12. En quatrième lieu, les documents graphiques et photographiques ont été complétés dans le dossier de demande de permis de construire modificatif permettant de situer le terrain dans l'environnement proche et dans le paysage lointain. En outre, le pétitionnaire n'était pas tenu de joindre au dossier de demande de permis de construire un plan de façade de l'immeuble situé au 85 quai des Chartrons qui n'est pas modifié. Par ailleurs, le dossier de demande de permis de construire contient un plan de façade de l'immeuble situé rue Darbon. Les documents d'insertion ajoutés au plan de masse et à la notice permettaient, avec le plan de façade, à l'administration d'apprécier le projet. Par suite, le moyen tiré de la méconnaissance de l'article R. 431-10 du code de l'urbanisme n'est pas fondé.

13. Il résulte des points 9 à 12, et contrairement à ce qu'a jugé le tribunal, que les dossiers de demande de permis de construire ne comportaient pas d'insuffisances au regard des dispositions des article R. 431-8 et R. 431-10 du code de l'urbanisme, de nature à fausser l'appréciation portée par l'autorité administrative sur la conformité du projet à la réglementation applicable.

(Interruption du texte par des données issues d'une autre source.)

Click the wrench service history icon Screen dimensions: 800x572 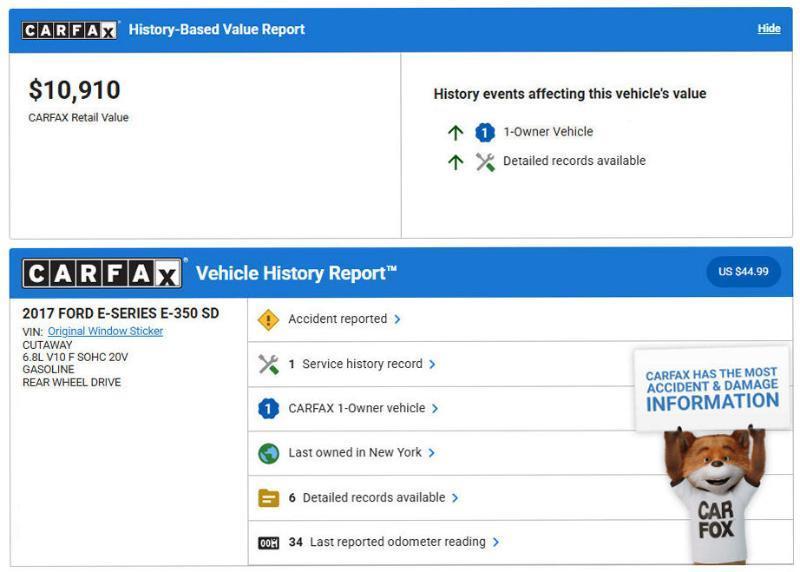click(x=268, y=364)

14. Aux termes de l'article 2.1.3 "Hauteurs (HF et HT)" du règlement de la zone UP1 du plan local d'urbanisme de Bordeaux Métropole : " (...) / Les constructions ne doivent pas dépasser selon le cas un ou plusieurs des éléments suivants : / - une hauteur de façade Hf ; / -une hauteur totale Ht ; / - un gabarit défini à partir de la hauteur Hf. / Principes généraux / Pour les constructions protégées, ce gabarit est déterminé par une coupe tracée depuis la façade de ladite construction protégée repérée sur les plans au 1/1000° dits "ville de pierre" jusqu'à la limite de terrain. / Pour les autres constructions, ce gabarit est déterminé par une coupe tracé depuis la première "emprise 100 ou 50" à partir de la voie ou emprise publique. / Les constructions ne doivent pas dépasser les hauteurs et les pentes qu'il fixe (...) ". Aux termes de l'article 2.2.3 "Hauteurs" du règlement de la zone UP1 du plan local d'urbanisme de Bordeaux Métropole : " 2.2.3.1 Hauteurs - constructions protégées / La hauteur Hf est la hauteur de façade ou de la partie de façade protégée à l'exclusion de toute surélévation ou adjonction inadaptée au caractère de l'architecture. / L'extension et la surélévation d'une construction protégée doivent s'inscrire dans le prolongement du plan de toiture sur voie ou emprise publique en respectant obligatoirement le gabarit des schémas ci-dessous. / Si une indication de hauteur est portée aux plans dit "ville de pierre", la hauteur Hf et le gabarit qui s'appliquent sont ceux définis au "2.2.3.2 Hauteurs - autres constructions existantes et constructions neuves" / - Cas où la limite de la première emprise est située à l'intérieur de l'unité foncière : / (schéma) / - Cas où la limite de la première emprise est située à l'extérieur de l'unité foncière : / (schéma) / (...) /. 2.2.3.2 Hauteurs - autres constructions existantes et constructions neuves / (...) / - Cas d'un terrain donnant sur plusieurs voies ou emprises publiques non attenantes et terrain ne donnant sur aucune voie ou emprise publique : / Le gabarit est déterminé par une coupe traversant l'ilot entre 2 voies ou emprises publiques. / - coupe ne traversant pas une emprise 0 : dans le cas de terrain ne traversant pas une emprise 0 les constructions doivent respecter le schéma suivant : (...) "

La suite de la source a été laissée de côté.